[Saved data entries]
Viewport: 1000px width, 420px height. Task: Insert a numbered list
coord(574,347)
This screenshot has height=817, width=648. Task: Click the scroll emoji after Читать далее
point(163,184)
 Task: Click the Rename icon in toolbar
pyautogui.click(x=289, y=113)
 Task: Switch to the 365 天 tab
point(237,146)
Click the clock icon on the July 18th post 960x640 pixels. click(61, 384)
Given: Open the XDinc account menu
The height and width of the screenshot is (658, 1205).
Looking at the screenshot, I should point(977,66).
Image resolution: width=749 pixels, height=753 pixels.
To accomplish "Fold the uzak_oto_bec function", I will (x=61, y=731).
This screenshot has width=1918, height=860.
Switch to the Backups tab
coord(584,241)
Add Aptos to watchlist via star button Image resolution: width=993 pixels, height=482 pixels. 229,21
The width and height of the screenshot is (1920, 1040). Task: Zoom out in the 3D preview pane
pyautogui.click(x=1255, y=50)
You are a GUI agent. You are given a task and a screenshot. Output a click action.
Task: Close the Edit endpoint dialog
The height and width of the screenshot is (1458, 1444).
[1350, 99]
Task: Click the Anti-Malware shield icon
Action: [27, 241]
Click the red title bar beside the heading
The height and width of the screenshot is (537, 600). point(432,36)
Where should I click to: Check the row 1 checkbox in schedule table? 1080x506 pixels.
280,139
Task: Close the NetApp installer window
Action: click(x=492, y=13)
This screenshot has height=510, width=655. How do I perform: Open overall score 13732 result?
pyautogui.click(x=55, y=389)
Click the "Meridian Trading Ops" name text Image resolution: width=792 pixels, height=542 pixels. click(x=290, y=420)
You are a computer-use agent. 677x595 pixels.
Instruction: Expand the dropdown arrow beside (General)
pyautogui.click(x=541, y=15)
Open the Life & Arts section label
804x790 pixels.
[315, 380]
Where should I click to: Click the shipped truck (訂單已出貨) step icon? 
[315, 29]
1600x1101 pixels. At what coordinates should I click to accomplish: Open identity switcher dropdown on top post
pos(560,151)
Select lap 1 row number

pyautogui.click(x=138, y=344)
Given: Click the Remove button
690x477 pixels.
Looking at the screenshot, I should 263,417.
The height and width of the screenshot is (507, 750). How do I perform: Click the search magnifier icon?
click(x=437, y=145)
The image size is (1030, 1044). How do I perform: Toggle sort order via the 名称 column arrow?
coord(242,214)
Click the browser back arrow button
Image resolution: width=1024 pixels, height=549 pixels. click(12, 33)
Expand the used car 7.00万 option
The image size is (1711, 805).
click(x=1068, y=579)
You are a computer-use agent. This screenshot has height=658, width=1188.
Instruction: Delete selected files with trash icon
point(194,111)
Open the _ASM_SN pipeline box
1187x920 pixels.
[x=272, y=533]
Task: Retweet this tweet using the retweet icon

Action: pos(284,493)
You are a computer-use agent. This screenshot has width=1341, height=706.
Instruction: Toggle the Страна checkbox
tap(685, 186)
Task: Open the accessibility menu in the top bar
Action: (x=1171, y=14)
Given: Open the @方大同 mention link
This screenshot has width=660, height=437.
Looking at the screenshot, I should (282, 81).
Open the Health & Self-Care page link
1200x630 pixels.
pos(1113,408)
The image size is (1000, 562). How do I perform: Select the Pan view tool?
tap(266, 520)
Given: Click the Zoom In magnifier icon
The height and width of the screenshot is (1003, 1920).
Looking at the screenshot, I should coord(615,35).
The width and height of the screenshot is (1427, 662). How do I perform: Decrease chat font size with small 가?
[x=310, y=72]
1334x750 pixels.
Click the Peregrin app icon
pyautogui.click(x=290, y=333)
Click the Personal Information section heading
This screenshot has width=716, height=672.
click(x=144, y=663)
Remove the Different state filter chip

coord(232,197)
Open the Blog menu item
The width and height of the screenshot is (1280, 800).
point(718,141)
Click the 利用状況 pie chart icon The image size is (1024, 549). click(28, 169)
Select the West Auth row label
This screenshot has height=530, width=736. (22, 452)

**WHAT THE TASK ASKS:**
Check each line of the records for the word "link", and show the lines that contain it.

**YOUR RESPONSE:**
Given: Open the @方大同 mention link
Open the Health & Self-Care page link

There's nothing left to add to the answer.